It’s been open season on the classics this month: not only did I finish up June ( and take care of July, but I’ve recently advanced into August’s reading, defeating The Three Musketeers, and am about to mount an attack on The Vicar of Wakefield, to start making up for April. Before moving forward, I wanted to wrap up with some comments.
First, on The Sun Also Rises: I read this shortly after A Farewell to Arms, or rather I finished it. I began reading it last year, and had lingered in it halfway through, completely apathetic about the novel’s characters or what happened to them. I still didn’t care when I was finished. They eat, they drink, they go to Spain and fish and watch bullfights, they go home. It must have made some impact in its day to be remembered nearly a century hence, though.
Next up, not a classic, was Star Trek Rise of the Federation: Tower of Babel. Admiral Johnathan Archer and his faithful friends, Captains T’Pol and Reed, are working to secure Rigel’s entrance into the Federation despite the resistance of natives who find the idea of becoming part of an alien organization frightening, and the fact that Archer is being framed for attempted murder. Despite that premise and the fact that Bennett’s novels are among my favorite Trek reads, I…didn’t care about the story here. Or the characters.

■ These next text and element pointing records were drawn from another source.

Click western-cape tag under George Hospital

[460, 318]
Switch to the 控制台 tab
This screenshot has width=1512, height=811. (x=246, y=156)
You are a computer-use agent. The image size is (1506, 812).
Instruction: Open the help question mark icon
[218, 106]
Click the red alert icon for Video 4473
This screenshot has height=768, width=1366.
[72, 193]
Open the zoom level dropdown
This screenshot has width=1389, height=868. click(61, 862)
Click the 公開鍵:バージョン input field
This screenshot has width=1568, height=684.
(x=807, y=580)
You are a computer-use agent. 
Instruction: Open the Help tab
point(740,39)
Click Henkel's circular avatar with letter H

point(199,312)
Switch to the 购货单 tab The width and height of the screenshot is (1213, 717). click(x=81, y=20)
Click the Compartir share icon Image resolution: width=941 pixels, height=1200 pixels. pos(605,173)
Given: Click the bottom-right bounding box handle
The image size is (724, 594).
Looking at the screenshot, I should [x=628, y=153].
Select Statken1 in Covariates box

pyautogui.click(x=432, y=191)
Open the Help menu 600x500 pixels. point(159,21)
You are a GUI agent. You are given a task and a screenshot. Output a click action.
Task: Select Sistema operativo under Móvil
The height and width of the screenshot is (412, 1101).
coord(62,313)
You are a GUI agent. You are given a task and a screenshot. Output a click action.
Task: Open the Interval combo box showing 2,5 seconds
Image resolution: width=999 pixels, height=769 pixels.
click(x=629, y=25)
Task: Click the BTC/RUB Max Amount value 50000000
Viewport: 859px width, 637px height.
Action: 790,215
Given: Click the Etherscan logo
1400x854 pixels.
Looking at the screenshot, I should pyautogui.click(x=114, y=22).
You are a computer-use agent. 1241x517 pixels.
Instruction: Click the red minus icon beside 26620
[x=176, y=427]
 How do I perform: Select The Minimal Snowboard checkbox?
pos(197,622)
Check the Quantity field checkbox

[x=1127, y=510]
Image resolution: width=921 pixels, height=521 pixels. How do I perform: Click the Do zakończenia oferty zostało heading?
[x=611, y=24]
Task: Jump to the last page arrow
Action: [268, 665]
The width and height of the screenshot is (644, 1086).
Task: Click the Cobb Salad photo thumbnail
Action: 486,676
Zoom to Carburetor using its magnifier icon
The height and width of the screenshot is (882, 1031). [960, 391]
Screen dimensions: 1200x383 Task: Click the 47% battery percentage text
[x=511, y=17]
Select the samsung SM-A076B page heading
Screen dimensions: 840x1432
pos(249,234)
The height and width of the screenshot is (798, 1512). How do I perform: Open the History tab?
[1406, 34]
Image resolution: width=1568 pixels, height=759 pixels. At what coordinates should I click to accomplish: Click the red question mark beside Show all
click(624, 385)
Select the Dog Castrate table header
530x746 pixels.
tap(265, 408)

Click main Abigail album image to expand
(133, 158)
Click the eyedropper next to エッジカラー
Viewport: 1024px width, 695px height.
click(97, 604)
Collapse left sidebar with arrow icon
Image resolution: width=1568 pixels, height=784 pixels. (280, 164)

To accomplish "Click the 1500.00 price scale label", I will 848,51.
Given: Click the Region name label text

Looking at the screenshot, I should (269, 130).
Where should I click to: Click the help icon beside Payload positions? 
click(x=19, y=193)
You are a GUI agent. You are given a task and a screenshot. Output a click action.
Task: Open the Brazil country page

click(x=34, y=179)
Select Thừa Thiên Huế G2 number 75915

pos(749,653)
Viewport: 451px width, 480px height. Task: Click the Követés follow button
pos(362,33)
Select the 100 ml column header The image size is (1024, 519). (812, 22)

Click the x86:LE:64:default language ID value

And lastly, The Three Musketeers, which begins with the promising sight of a young man given three gifts and promptly losing them by getting into a fight with the first person he meets who has an unkind word about his horse — the horse he doesn’t even like. D’Artagnan’s desire is to join the Musketeers, but his youthful bravado gets him into fight after fight — including three duels with men he later learns are musketeers! Although he cannot join the celebrated corps with a broken sword and a lost letter of recommendation, D’Artagnan’s swordplay and loyalty earn him the friendship of the three Musketeers, and with them at his side he stumbles into a kidnapping with kingly importance: there’s a scheme to foment war between France and England afoot, aided and abetted by a murderously charming woman, Milady de Winter. I enjoyed the novel well enough, but it’s…a strange adventure story, where the main character spends a good bit of the time half in love with his adversary and ends up getting promoted by the…..antagonist. Well…OK.